With a rising wedge, the confirmation candle will be a bearish candle. Conversely, with the falling wedge pattern, the confirmation candle will be a bullish candle.
This method is suitable for new traders. Although the profit is not as high as method 1, it is safer and less risky.
Note: In the process of implementing a trading strategy, you should not only depend on the wedge model but should combine it. It will help confirm reversal signals more effectively. These tools can include: technical indicators, candlestick reversal patterns…
Step 2: Perform analysis to start determining the correct take profit and stop loss points
– Stop loss: You can place a stop loss order above the highest peak for the rising wedge. Or you can even place it below the nearest bottom for a falling wedge pattern.
– Take profit: If the model works correctly, the price will increase or decrease by at least the width of the wedge. From that, it can be deduced that the breakout point equal to the wedge width will be the ideal profit-taking point.
Conclude
Above are some of the most general generalizations about The Rising Wedge pattern that Forex Trading compiled. Hopefully, this will be a good source of knowledge and support for investors. In summary, it can be affirmed that this model is useful, effective, and at the same time very complex. So my advice is to research carefully before starting. Don’t forget to follow our next articles to accumulate knowledge for yourself!
FAQ
What is the objective of the rising wedge pattern?
The target this pattern is aiming for is equal to the wedge height distance.
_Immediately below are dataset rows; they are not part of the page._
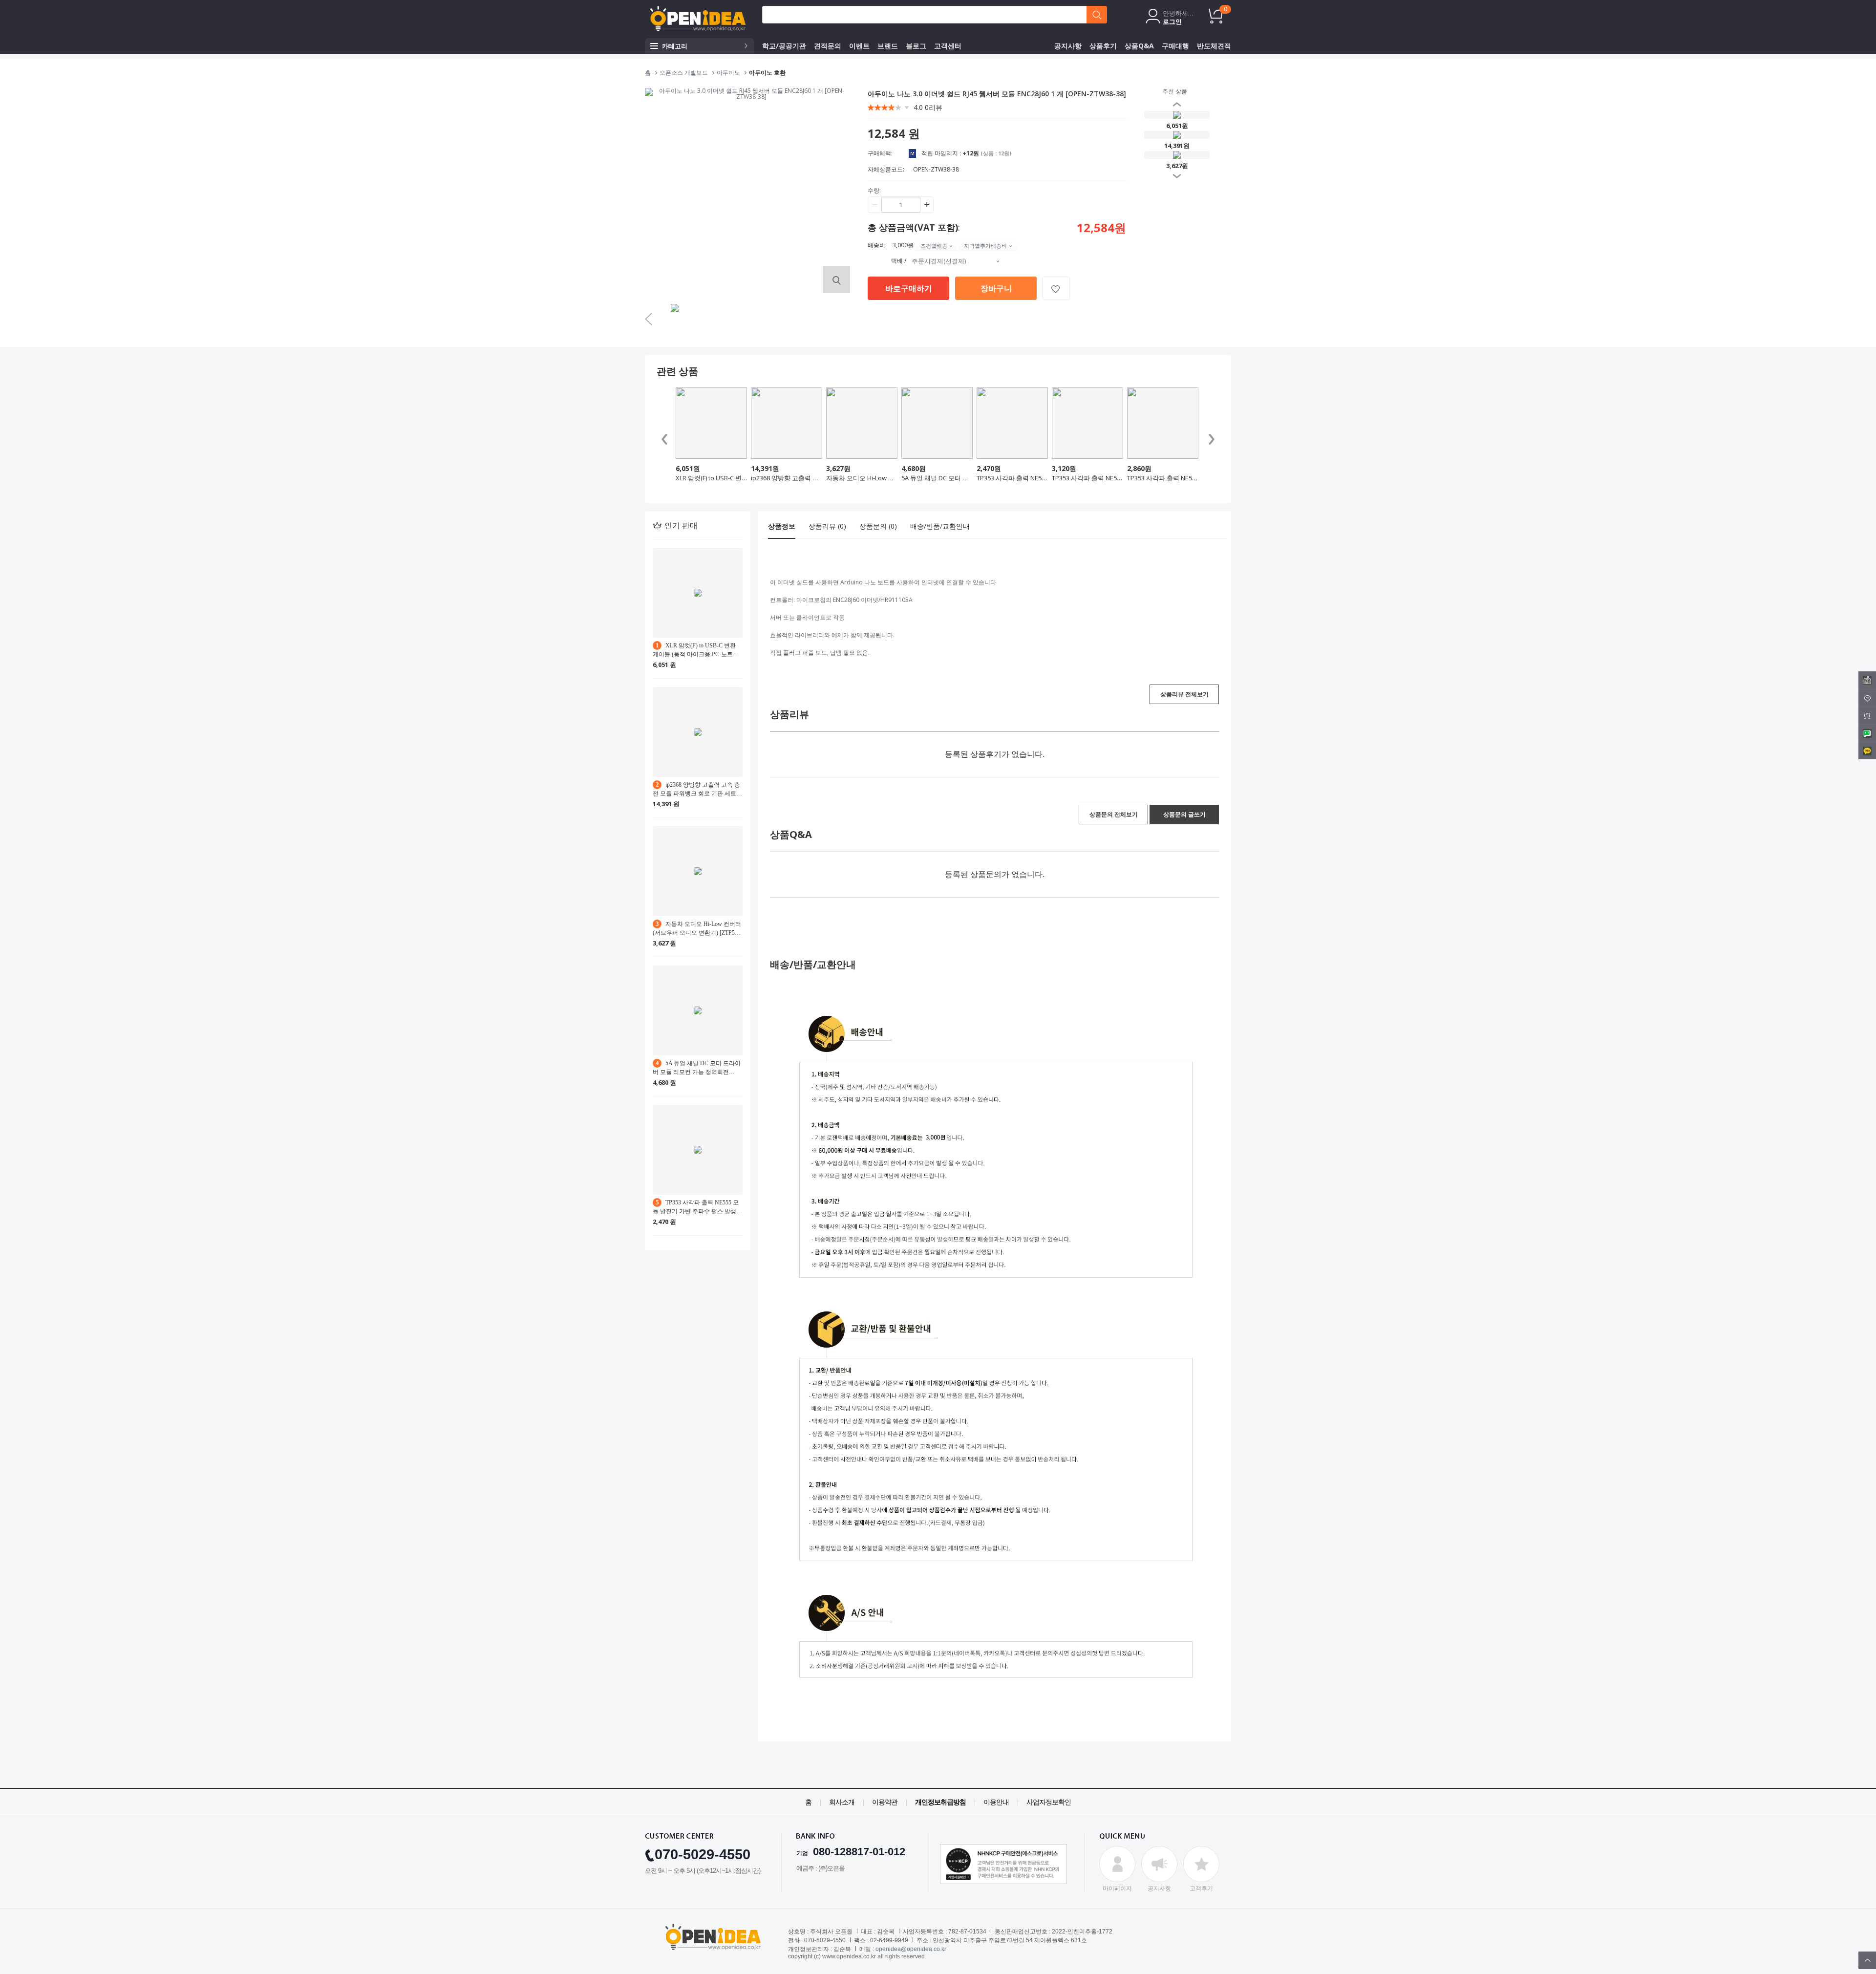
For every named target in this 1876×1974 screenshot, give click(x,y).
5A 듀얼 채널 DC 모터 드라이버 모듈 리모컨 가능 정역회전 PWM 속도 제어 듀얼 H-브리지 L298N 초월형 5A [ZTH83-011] (937, 477)
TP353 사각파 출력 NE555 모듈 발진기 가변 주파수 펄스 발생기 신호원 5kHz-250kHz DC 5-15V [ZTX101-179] (1012, 477)
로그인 (1172, 21)
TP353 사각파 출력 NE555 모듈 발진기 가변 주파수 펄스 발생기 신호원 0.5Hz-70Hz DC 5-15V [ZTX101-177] (1162, 477)
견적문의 (827, 45)
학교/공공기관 (784, 45)
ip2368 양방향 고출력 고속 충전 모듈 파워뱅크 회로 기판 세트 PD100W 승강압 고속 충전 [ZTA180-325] (786, 477)
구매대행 (1175, 45)
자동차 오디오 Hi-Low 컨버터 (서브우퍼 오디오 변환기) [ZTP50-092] (861, 477)
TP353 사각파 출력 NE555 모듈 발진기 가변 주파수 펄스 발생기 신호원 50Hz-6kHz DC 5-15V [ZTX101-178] (1087, 477)
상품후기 (1103, 45)
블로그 (916, 45)
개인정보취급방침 (940, 1801)
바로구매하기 (908, 288)
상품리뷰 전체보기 (1184, 694)
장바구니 (996, 288)
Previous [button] (1162, 139)
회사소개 (841, 1801)
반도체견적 (1214, 45)
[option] (676, 320)
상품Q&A (1139, 45)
Normally, when a rising wedge appears in a downtrend, it will be a sign of the next downtrend. This reduction will be equal to the existing wedge height.
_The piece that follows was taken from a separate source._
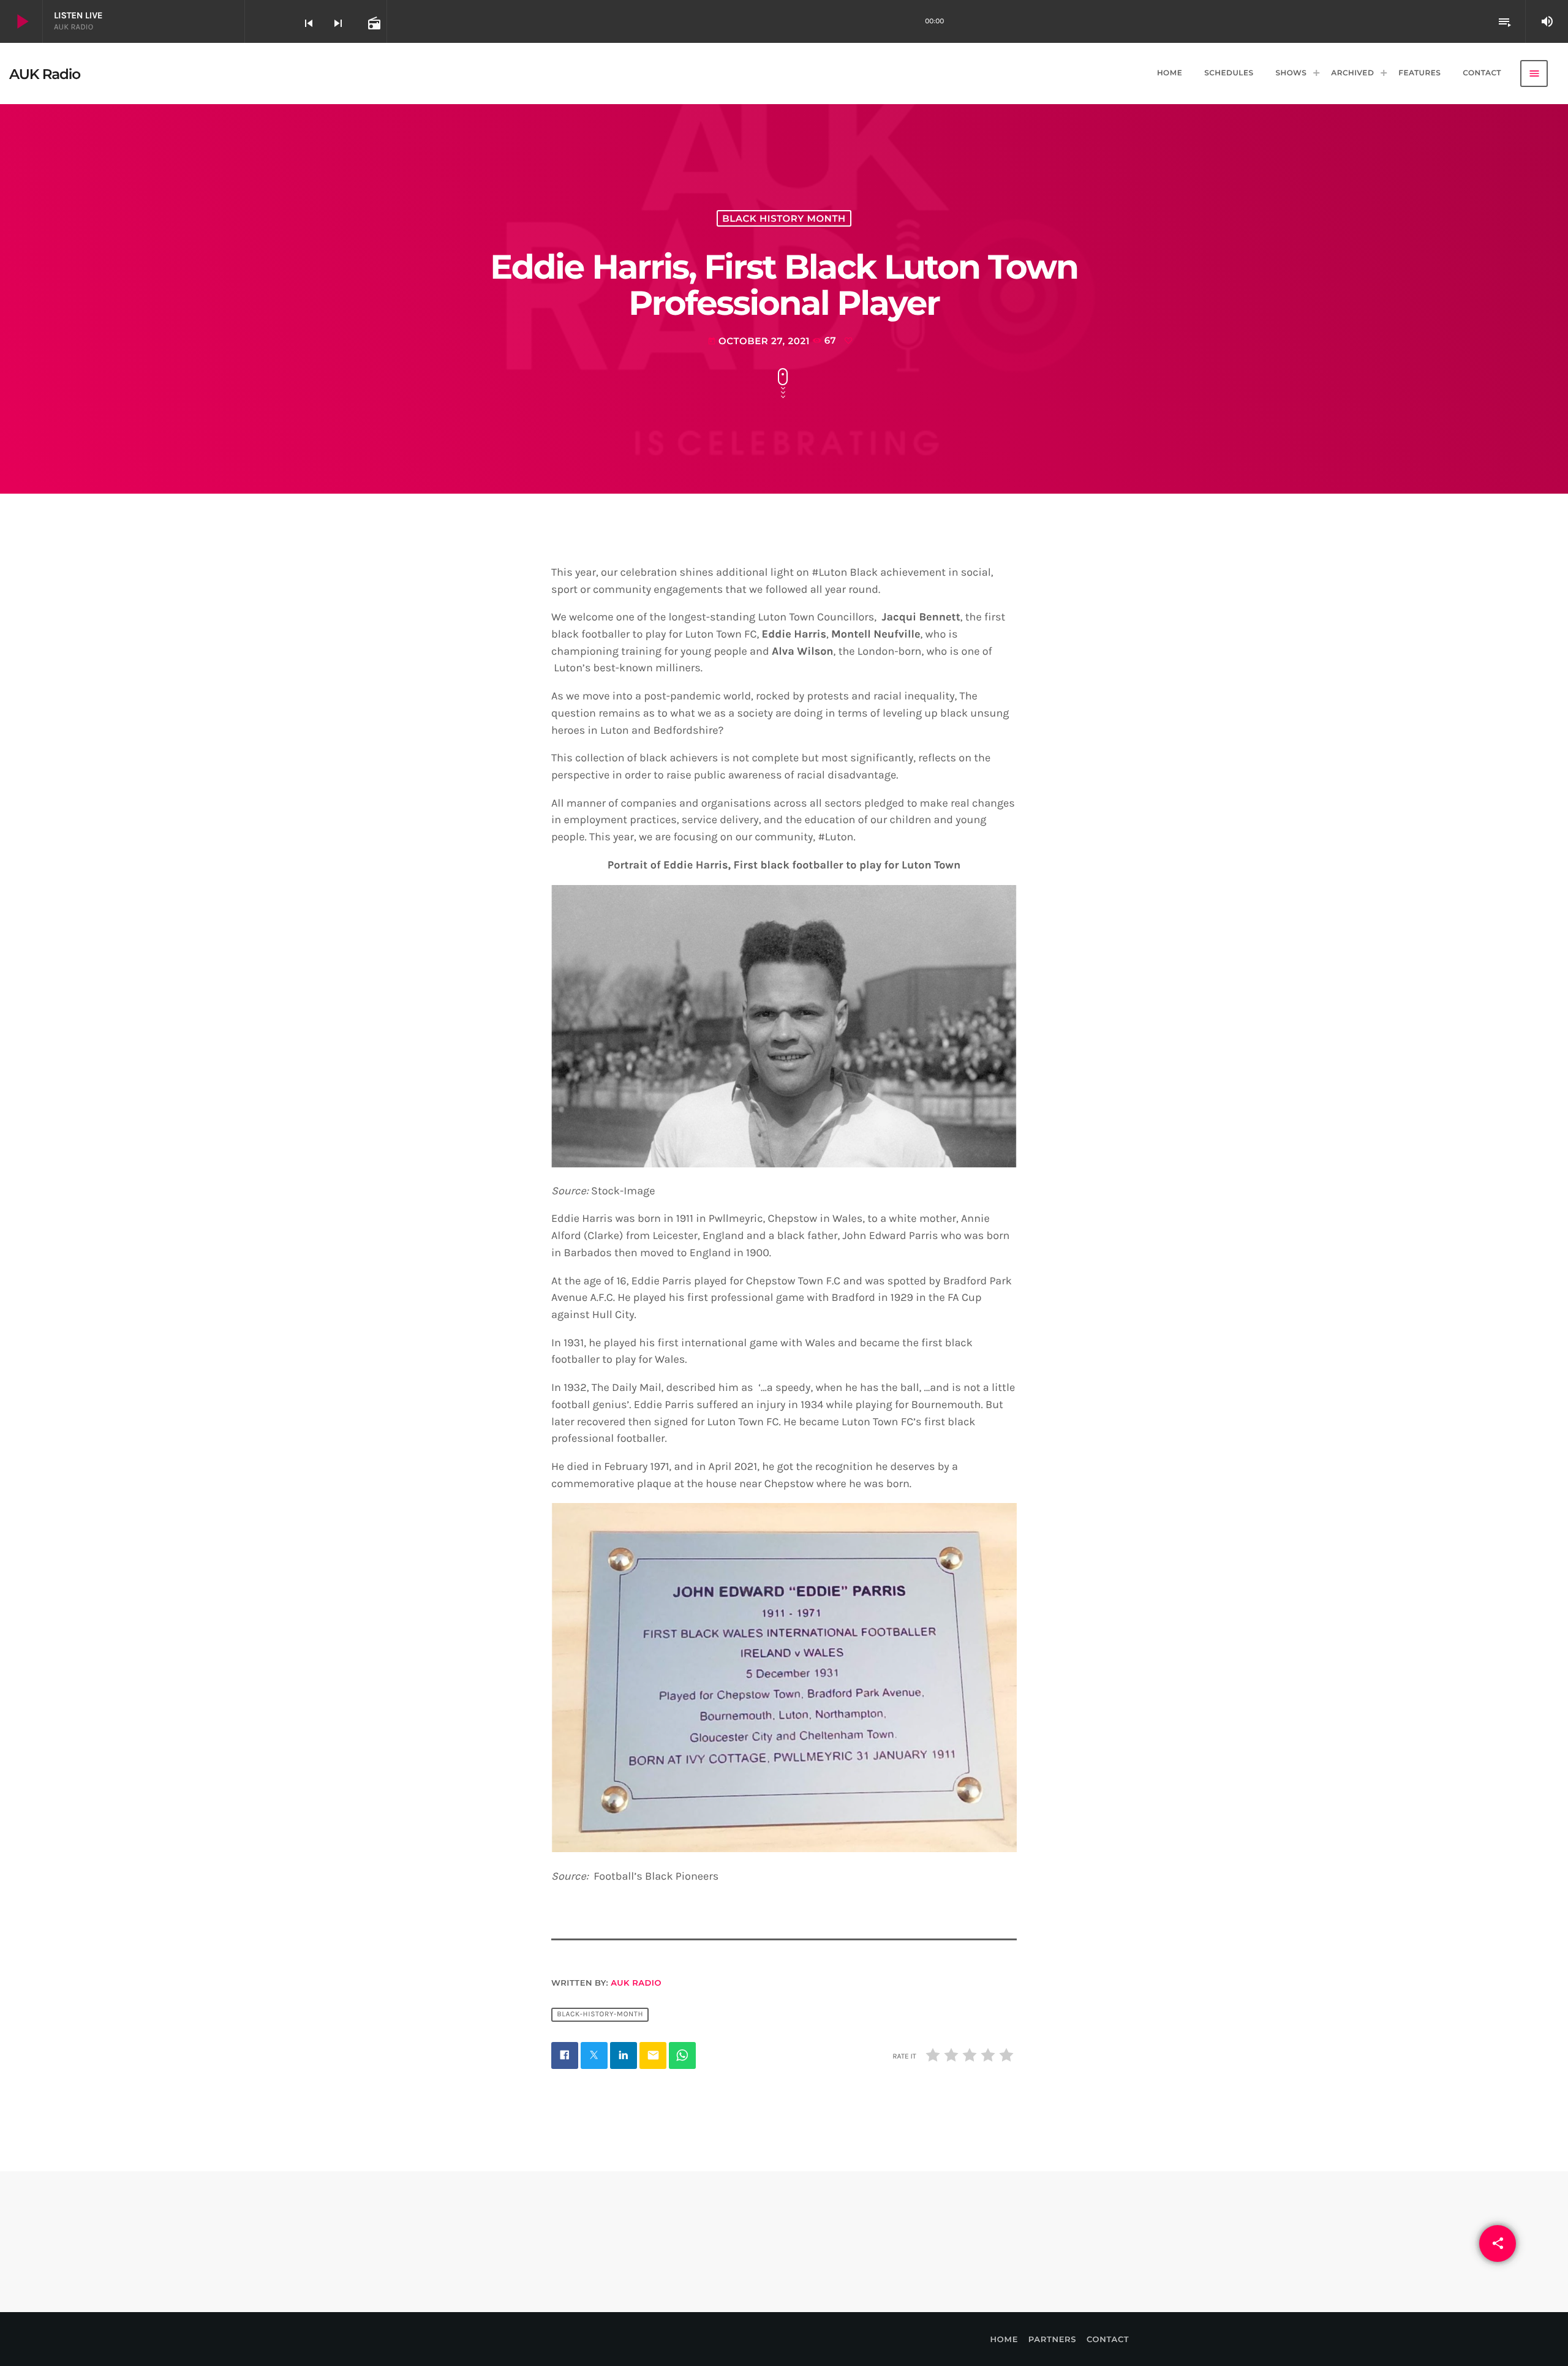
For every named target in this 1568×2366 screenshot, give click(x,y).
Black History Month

Another name for the rising wedge?
A bearish chart pattern (bearish chart pattern) is also known as a rising wedge. This name is based on the values and role of the wedge pattern
What should you keep in mind when trading with the wedge pattern in forex in general?
- When the price has not passed the breaking point, absolutely do not enter an order
- Absolutely follow the direction on the breakout candle. Combine other tools to specifically analyze the strategy or better only use it when you have trading experience.